Server bootstrap optimization using RocksDB

Rahul Arora
Flipkart Tech Blog
Published in
14 min readMay 15, 2024

--

Introduction

In Flipkart’s search infrastructure, the foundational service, Mustang manages the SOLR index. Currently, we operate on various shards catering to various business units such as Flipkart, Grocery, Hyperlocal, and Shopsy. Each shard hosts a varying number of replicas, determined by the volume of data and the volume of requests directed to that shard.

Each replica contains two primary data components: data stored on disk (product-related data, served by SOLR) and data stored in memory (seller-specific listings data) for fast-changing attributes, referred to as NRT (Near Real-Time) data. Upon the application startup, the in-memory data structures are constructed by fetching data from a centralized Redis cluster. These in-memory data structures are also updated by a Kafka pipeline so that they remain in sync with Redis.
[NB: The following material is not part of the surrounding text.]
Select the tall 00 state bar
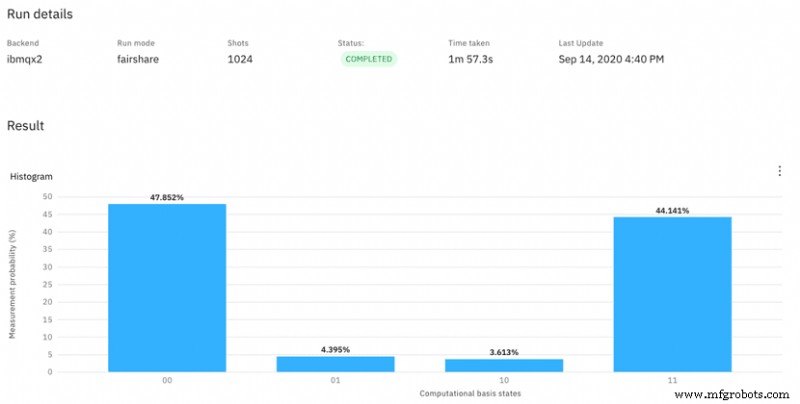Viewport: 800px width, 404px height. (x=167, y=288)
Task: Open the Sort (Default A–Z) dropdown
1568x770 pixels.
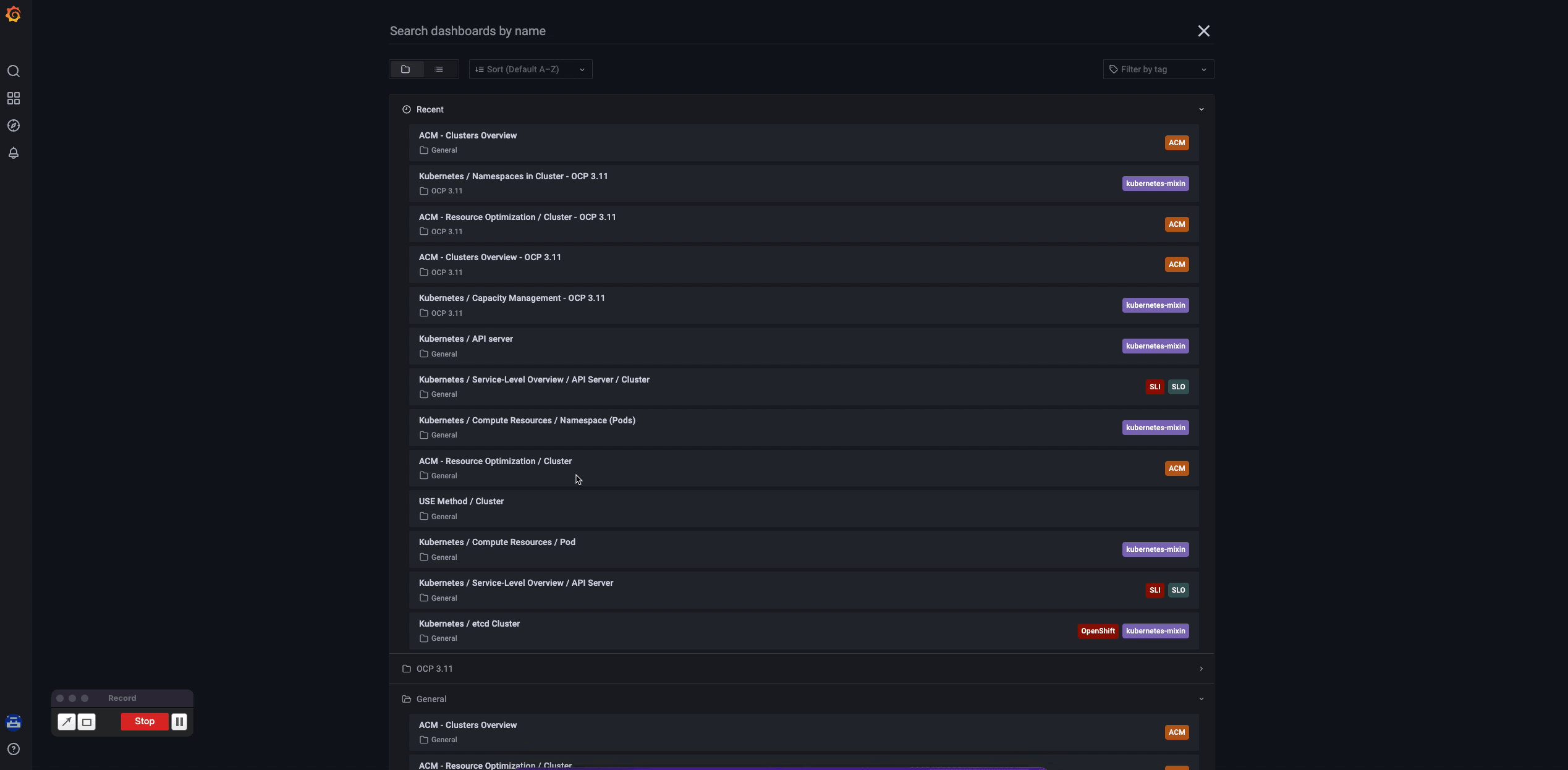Action: [x=530, y=69]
Mustang’s existing architecture

On an average, each replica holds data for approximately 15 million listings. The process of building these in-memory data structures during startup takes around 30–40 minutes. The principal bottleneck in this process is Redis, which struggles to handle the influx of concurrent requests during deployment (because the size of this cluster is close to 400 VMs in each DC).

This entire procedure significantly slows down our deployment, extending it to at least 2 days. It not only affects the developer’s productivity but also poses challenges in deploying timely bug fixes.

In this blog, we discuss how we optimized Mustang’s bootstrap time using RocksDB.

Problem analysis

Our Redis cluster choked up whenever the Mustang servers were restarted. Even a rollout factor of 10% resulted in around 40 Mustang servers hitting Redis with ‌more than 300K calls in parallel. The reasons for this huge number of concurrent requests were the number of poller threads and their batch size in each server.

Also, getting the data for a listing from Redis was not a straightforward Redis GET operation. We have written a library that abstracts out the logic of building the listing POJO from Redis but it internally fires multiple concurrent calls to Redis to get the data for various attributes and then merges them to create a single POJO.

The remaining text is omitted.